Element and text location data
+ + + + + + +

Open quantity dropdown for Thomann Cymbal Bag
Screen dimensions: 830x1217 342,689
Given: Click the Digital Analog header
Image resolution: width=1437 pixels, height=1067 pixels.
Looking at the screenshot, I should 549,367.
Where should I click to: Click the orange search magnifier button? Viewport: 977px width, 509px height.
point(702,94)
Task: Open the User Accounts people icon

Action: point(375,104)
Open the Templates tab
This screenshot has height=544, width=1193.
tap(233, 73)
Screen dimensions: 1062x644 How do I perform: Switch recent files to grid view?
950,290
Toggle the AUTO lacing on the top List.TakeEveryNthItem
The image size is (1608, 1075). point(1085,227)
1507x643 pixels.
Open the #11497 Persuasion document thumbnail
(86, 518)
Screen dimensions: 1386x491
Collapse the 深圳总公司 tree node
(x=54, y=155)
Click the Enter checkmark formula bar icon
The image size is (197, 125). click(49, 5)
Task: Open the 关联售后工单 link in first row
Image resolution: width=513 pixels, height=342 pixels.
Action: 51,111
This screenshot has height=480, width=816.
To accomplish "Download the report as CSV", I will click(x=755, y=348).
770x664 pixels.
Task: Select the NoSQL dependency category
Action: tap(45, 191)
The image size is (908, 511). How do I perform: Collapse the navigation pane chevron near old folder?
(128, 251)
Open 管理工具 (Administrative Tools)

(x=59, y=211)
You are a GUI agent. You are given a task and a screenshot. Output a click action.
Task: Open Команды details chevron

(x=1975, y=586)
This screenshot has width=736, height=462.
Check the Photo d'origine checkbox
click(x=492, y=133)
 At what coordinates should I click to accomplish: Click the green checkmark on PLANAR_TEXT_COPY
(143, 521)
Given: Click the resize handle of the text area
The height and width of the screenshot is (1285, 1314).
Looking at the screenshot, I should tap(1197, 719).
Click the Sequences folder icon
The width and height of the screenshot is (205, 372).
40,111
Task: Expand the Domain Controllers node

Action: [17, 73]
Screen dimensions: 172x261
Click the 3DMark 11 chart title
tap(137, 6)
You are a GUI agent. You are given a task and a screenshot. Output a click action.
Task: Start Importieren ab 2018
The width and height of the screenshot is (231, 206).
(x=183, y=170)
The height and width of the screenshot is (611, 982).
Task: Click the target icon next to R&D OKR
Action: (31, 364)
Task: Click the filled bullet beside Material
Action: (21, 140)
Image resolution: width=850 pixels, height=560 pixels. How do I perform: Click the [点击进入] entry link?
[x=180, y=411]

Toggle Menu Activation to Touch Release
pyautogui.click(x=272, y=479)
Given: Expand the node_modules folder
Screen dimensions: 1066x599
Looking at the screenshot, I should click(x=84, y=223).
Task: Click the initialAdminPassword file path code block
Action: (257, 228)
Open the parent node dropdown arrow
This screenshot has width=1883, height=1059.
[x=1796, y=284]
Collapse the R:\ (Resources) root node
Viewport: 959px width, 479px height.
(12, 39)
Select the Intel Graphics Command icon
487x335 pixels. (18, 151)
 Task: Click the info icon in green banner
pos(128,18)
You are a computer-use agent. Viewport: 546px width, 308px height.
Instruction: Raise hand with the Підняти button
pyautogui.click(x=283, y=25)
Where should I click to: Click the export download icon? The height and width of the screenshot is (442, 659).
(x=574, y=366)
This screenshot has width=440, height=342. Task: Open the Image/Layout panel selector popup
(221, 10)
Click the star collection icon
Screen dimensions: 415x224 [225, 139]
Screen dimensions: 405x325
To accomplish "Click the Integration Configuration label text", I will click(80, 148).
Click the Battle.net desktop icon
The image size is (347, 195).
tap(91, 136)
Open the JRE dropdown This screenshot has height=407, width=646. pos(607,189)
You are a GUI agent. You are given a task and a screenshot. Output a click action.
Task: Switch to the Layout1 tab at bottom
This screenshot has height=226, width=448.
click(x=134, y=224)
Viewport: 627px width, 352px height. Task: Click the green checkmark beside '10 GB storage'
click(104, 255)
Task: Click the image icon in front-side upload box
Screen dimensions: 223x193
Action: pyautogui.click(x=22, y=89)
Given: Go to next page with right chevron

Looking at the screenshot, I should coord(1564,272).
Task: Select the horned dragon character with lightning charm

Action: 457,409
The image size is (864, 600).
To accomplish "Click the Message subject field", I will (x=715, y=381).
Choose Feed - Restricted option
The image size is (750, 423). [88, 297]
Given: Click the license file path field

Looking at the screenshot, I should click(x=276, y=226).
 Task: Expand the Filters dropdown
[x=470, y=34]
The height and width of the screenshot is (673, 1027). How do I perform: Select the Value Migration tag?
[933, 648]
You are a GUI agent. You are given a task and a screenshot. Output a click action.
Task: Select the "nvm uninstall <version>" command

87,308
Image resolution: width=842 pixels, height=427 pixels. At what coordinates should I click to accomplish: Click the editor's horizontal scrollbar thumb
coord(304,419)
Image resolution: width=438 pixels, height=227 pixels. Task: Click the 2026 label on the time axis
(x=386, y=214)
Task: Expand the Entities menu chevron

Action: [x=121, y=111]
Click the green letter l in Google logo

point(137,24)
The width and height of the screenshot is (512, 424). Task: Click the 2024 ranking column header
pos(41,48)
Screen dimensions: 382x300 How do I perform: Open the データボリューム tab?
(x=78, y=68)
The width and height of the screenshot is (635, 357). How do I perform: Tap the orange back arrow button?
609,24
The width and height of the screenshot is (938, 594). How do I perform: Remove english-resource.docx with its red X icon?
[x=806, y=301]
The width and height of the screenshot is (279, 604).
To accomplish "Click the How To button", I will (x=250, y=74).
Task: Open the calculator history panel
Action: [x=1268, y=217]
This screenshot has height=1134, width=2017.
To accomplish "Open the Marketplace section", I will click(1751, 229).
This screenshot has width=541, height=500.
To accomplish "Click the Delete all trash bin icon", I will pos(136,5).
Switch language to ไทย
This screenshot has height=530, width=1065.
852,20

+ + + + + + +

PROBLEM >>
Can you reproduce all of the data above exactly, line for line, without changing anything?

RESPONSE TO THIS EXERCISE >>
Open quantity dropdown for Thomann Cymbal Bag
Screen dimensions: 830x1217 342,689
Given: Click the Digital Analog header
Image resolution: width=1437 pixels, height=1067 pixels.
Looking at the screenshot, I should 549,367.
Where should I click to: Click the orange search magnifier button? Viewport: 977px width, 509px height.
point(702,94)
Task: Open the User Accounts people icon

Action: point(375,104)
Open the Templates tab
This screenshot has height=544, width=1193.
tap(233, 73)
Screen dimensions: 1062x644 How do I perform: Switch recent files to grid view?
950,290
Toggle the AUTO lacing on the top List.TakeEveryNthItem
The image size is (1608, 1075). point(1085,227)
1507x643 pixels.
Open the #11497 Persuasion document thumbnail
(86, 518)
Screen dimensions: 1386x491
Collapse the 深圳总公司 tree node
(x=54, y=155)
Click the Enter checkmark formula bar icon
The image size is (197, 125). click(49, 5)
Task: Open the 关联售后工单 link in first row
Image resolution: width=513 pixels, height=342 pixels.
Action: 51,111
This screenshot has height=480, width=816.
To accomplish "Download the report as CSV", I will click(x=755, y=348).
770x664 pixels.
Task: Select the NoSQL dependency category
Action: tap(45, 191)
The image size is (908, 511). How do I perform: Collapse the navigation pane chevron near old folder?
(128, 251)
Open 管理工具 (Administrative Tools)

(x=59, y=211)
You are a GUI agent. You are given a task and a screenshot. Output a click action.
Task: Open Команды details chevron

(x=1975, y=586)
This screenshot has width=736, height=462.
Check the Photo d'origine checkbox
click(x=492, y=133)
 At what coordinates should I click to accomplish: Click the green checkmark on PLANAR_TEXT_COPY
(143, 521)
Given: Click the resize handle of the text area
The height and width of the screenshot is (1285, 1314).
Looking at the screenshot, I should tap(1197, 719).
Click the Sequences folder icon
The width and height of the screenshot is (205, 372).
40,111
Task: Expand the Domain Controllers node

Action: [17, 73]
Screen dimensions: 172x261
Click the 3DMark 11 chart title
tap(137, 6)
You are a GUI agent. You are given a task and a screenshot. Output a click action.
Task: Start Importieren ab 2018
The width and height of the screenshot is (231, 206).
(x=183, y=170)
The height and width of the screenshot is (611, 982).
Task: Click the target icon next to R&D OKR
Action: (31, 364)
Task: Click the filled bullet beside Material
Action: (21, 140)
Image resolution: width=850 pixels, height=560 pixels. How do I perform: Click the [点击进入] entry link?
[x=180, y=411]

Toggle Menu Activation to Touch Release
pyautogui.click(x=272, y=479)
Given: Expand the node_modules folder
Screen dimensions: 1066x599
Looking at the screenshot, I should click(x=84, y=223).
Task: Click the initialAdminPassword file path code block
Action: (257, 228)
Open the parent node dropdown arrow
This screenshot has width=1883, height=1059.
[x=1796, y=284]
Collapse the R:\ (Resources) root node
Viewport: 959px width, 479px height.
(12, 39)
Select the Intel Graphics Command icon
487x335 pixels. (18, 151)
 Task: Click the info icon in green banner
pos(128,18)
You are a computer-use agent. Viewport: 546px width, 308px height.
Instruction: Raise hand with the Підняти button
pyautogui.click(x=283, y=25)
Where should I click to: Click the export download icon? The height and width of the screenshot is (442, 659).
(x=574, y=366)
This screenshot has width=440, height=342. Task: Open the Image/Layout panel selector popup
(221, 10)
Click the star collection icon
Screen dimensions: 415x224 [225, 139]
Screen dimensions: 405x325
To accomplish "Click the Integration Configuration label text", I will click(80, 148).
Click the Battle.net desktop icon
The image size is (347, 195).
tap(91, 136)
Open the JRE dropdown This screenshot has height=407, width=646. pos(607,189)
You are a GUI agent. You are given a task and a screenshot. Output a click action.
Task: Switch to the Layout1 tab at bottom
This screenshot has height=226, width=448.
click(x=134, y=224)
Viewport: 627px width, 352px height. Task: Click the green checkmark beside '10 GB storage'
click(104, 255)
Task: Click the image icon in front-side upload box
Screen dimensions: 223x193
Action: pyautogui.click(x=22, y=89)
Given: Go to next page with right chevron

Looking at the screenshot, I should coord(1564,272).
Task: Select the horned dragon character with lightning charm

Action: 457,409
The image size is (864, 600).
To accomplish "Click the Message subject field", I will (x=715, y=381).
Choose Feed - Restricted option
The image size is (750, 423). [88, 297]
Given: Click the license file path field

Looking at the screenshot, I should click(x=276, y=226).
 Task: Expand the Filters dropdown
[x=470, y=34]
The height and width of the screenshot is (673, 1027). How do I perform: Select the Value Migration tag?
[933, 648]
You are a GUI agent. You are given a task and a screenshot. Output a click action.
Task: Select the "nvm uninstall <version>" command

87,308
Image resolution: width=842 pixels, height=427 pixels. At what coordinates should I click to accomplish: Click the editor's horizontal scrollbar thumb
coord(304,419)
Image resolution: width=438 pixels, height=227 pixels. Task: Click the 2026 label on the time axis
(x=386, y=214)
Task: Expand the Entities menu chevron

Action: [x=121, y=111]
Click the green letter l in Google logo

point(137,24)
The width and height of the screenshot is (512, 424). Task: Click the 2024 ranking column header
pos(41,48)
Screen dimensions: 382x300 How do I perform: Open the データボリューム tab?
(x=78, y=68)
The width and height of the screenshot is (635, 357). How do I perform: Tap the orange back arrow button?
609,24
The width and height of the screenshot is (938, 594). How do I perform: Remove english-resource.docx with its red X icon?
[x=806, y=301]
The width and height of the screenshot is (279, 604).
To accomplish "Click the How To button", I will (x=250, y=74).
Task: Open the calculator history panel
Action: [x=1268, y=217]
This screenshot has height=1134, width=2017.
To accomplish "Open the Marketplace section", I will click(1751, 229).
This screenshot has width=541, height=500.
To accomplish "Click the Delete all trash bin icon", I will pos(136,5).
Switch language to ไทย
This screenshot has height=530, width=1065.
852,20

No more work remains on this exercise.